Grandes anuncios, poca efectividad

En España, durante los distintos gobiernos de Pedro Sánchez, la política ha entrado en una dinámica donde los grandes anuncios y las leyes de alto impacto mediático marcan la agenda pública. Cada semana, el Parlamento o el Consejo de Ministros presentan proyectos que prometen transformar la vida de la ciudadanía: planes de vivienda, reformas educativas, leyes para proteger a las familias o medidas contra la inflación. Sin embargo, el recorrido de muchas de estas iniciativas se queda en los titulares. Lo que se aprueba en el Boletín Oficial del Estado rara vez se traduce en mejoras tangibles para los hogares, así se puede comprobar en las cifras de precariedad laboral y salarial o en los elevados niveles de pobreza, sobre todo la infantil.

El problema no es solo la brecha entre promesa y ejecución, sino el efecto emocional que genera en la ciudadanía que, finalmente, deriva en desprecio y odio hacia Sánchez. Cuando se anuncian leyes que garantizan vivienda asequible, pero después las familias siguen sin poder pagar el alquiler, lo que se produce es frustración y desconfianza en las instituciones.

Esto se puede comprobar en la Ley de Vivienda, que pretendía regular los precios en zonas tensionadas, aún no ha logrado frenar la escalada de los alquileres. También se verifica con la Reforma Laboral, que tenía como objetivo erradicar la precariedad y, sin embargo, se ha incrementado disfrazada de supuestos contratos indefinidos.

La proliferación de leyes con alto contenido simbólico, pero escasa implementación real, ha dado pie a un fenómeno bautizado como política de escaparate. El Gobierno lanza mensajes potentes para marcar perfil ideológico y ocupar espacio mediático, pero la ejecución se ralentiza por falta de medios, coordinación entre administraciones o resistencia burocrática.

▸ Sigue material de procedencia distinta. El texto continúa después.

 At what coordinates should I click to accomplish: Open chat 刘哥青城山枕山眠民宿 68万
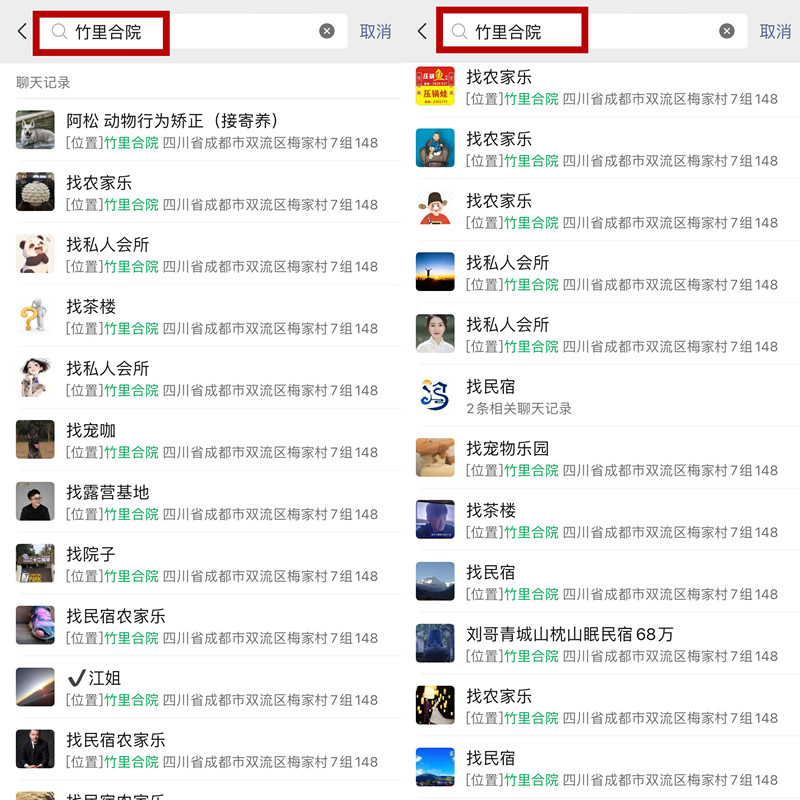coord(608,643)
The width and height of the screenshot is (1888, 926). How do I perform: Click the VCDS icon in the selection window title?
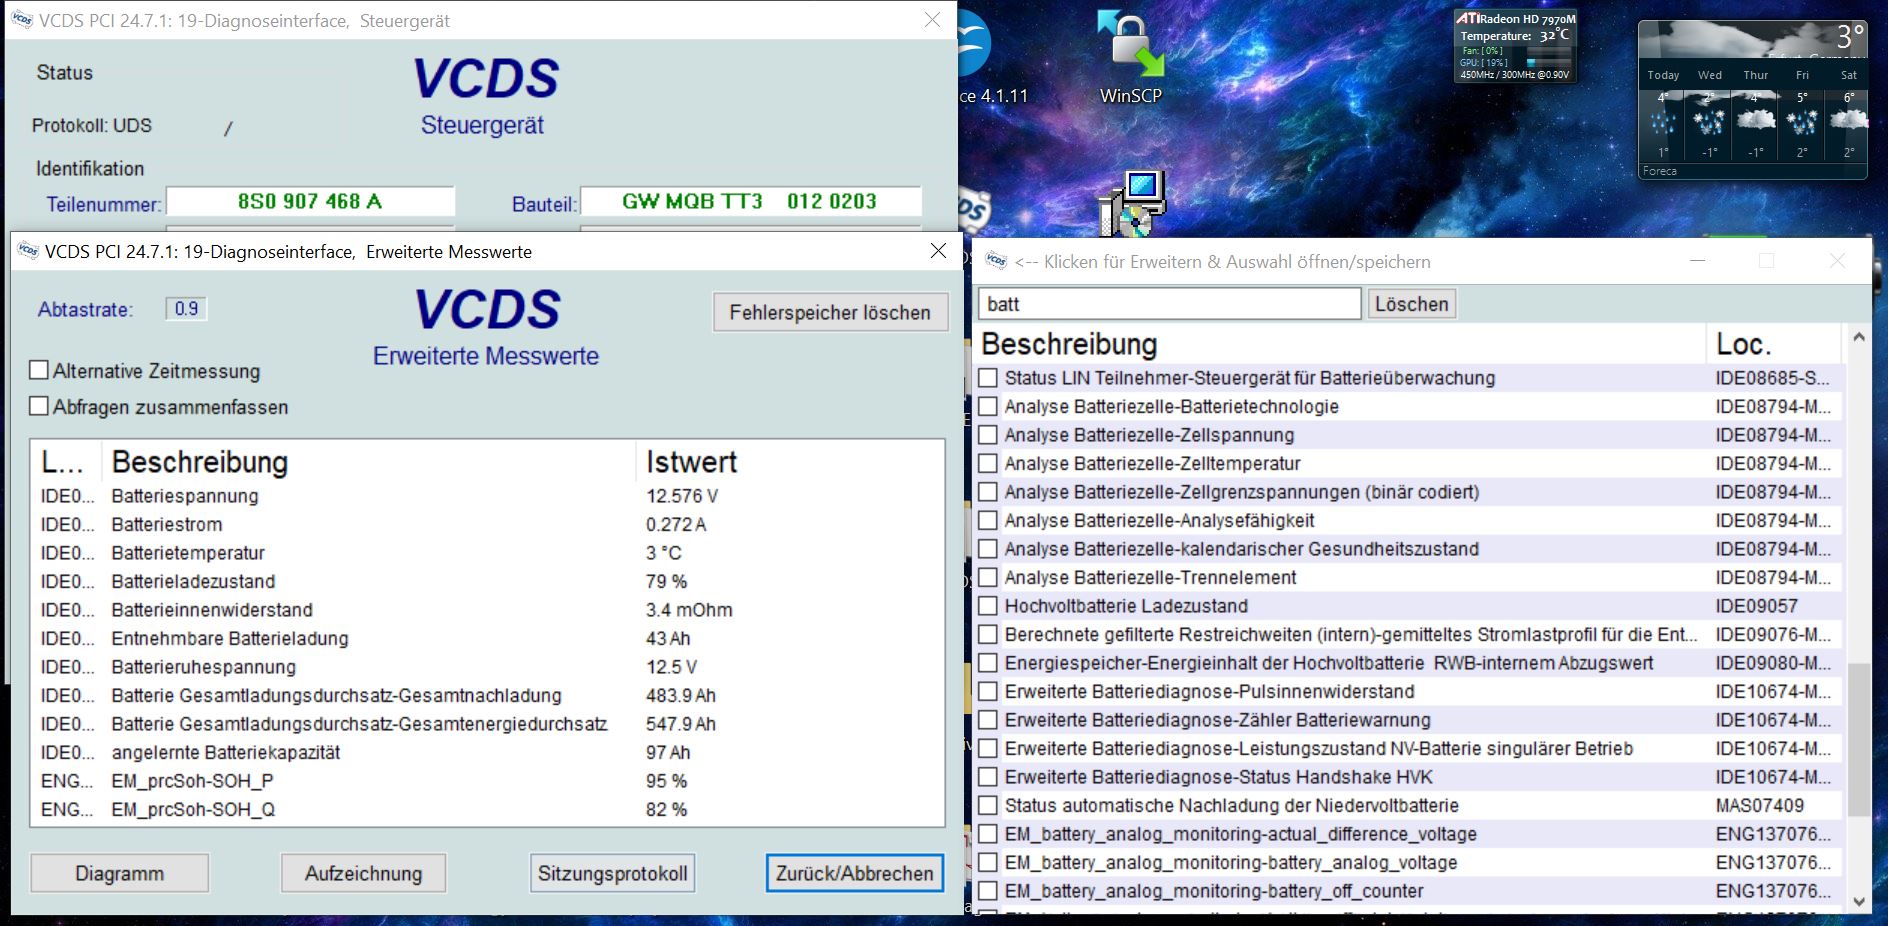(996, 261)
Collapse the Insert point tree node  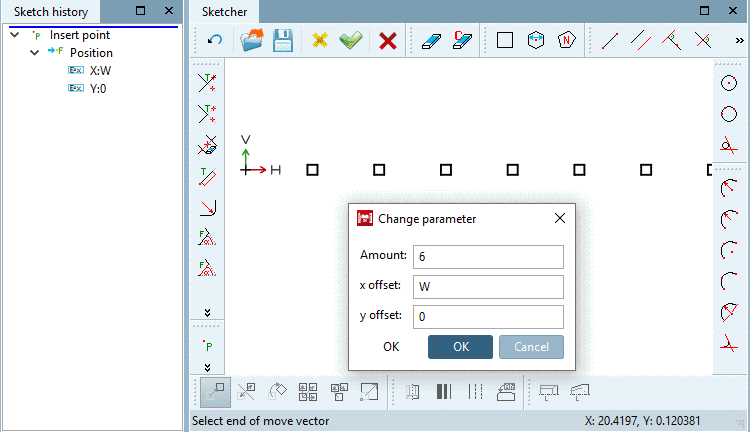15,35
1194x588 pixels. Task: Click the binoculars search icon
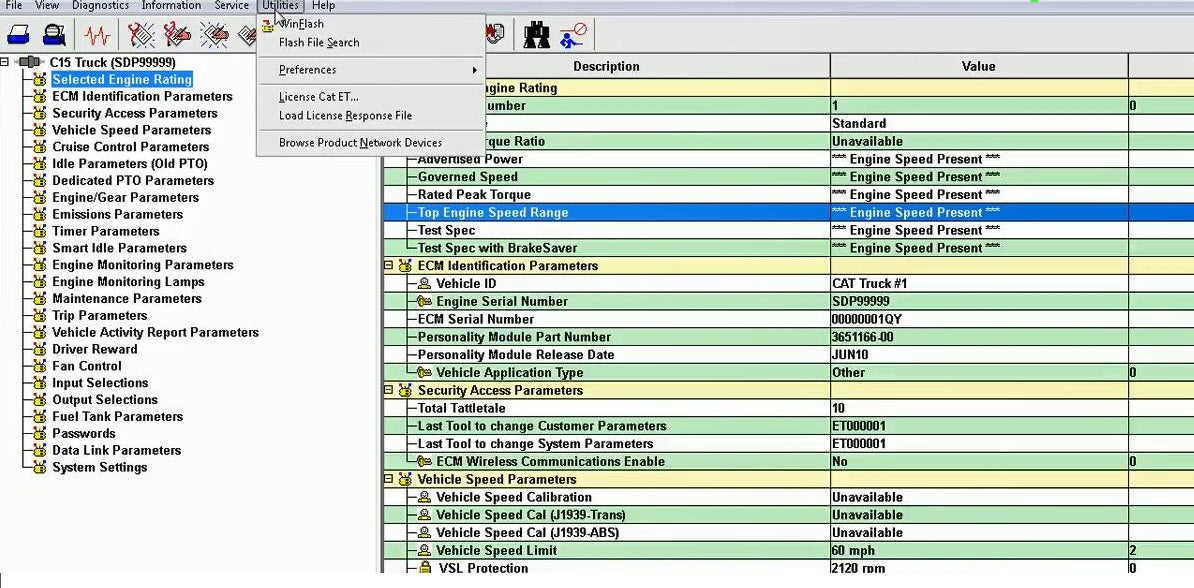tap(537, 36)
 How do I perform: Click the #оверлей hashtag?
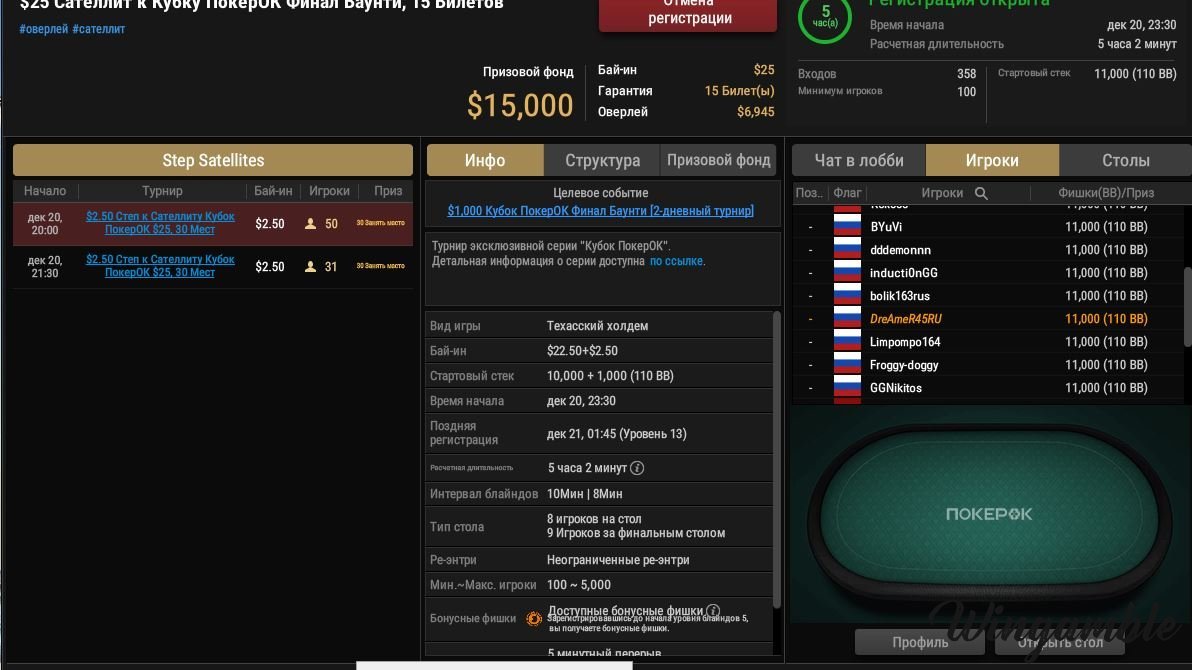click(x=43, y=29)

Este desfase entre promesa y realidad erosiona la confianza de los ciudadanos y, sumado a otros factores, incrementa el desprecio y el odio hacia Sánchez. Encuestas recientes del CIS señalan que más del 70% de los españoles creen que los políticos “no cumplen lo que dicen” y que las leyes “sirven más para propaganda que para resolver problemas concretos”.

Las consecuencias van más allá de la percepción: afectan a la vida cotidiana. Familias que esperaban beneficiarse de ayudas a la conciliación descubren que los requisitos burocráticos son casi imposibles de cumplir. Jóvenes que confiaban en acceder a vivienda protegida ven cómo los plazos se dilatan durante años. Pensionistas a quienes se les prometió revalorización del poder adquisitivo sienten que la inflación erosiona mes a mes sus ingresos.

Lo que más duele no es solo que no se cumpla, sino que se juega con la esperanza de la gente. Anuncian, por ejemplo, guarderías gratis, pero luego no hay plazas suficientes. Eso es más frustrante que si no hubieran prometido nada.

La repetición de este patrón genera un efecto corrosivo. Los ciudadanos sienten que la política es un escenario de discursos y promesas, mientras que sus problemas diarios permanecen intactos. La política de titulares vacíos abre la puerta al auge del descontento y a la polarización.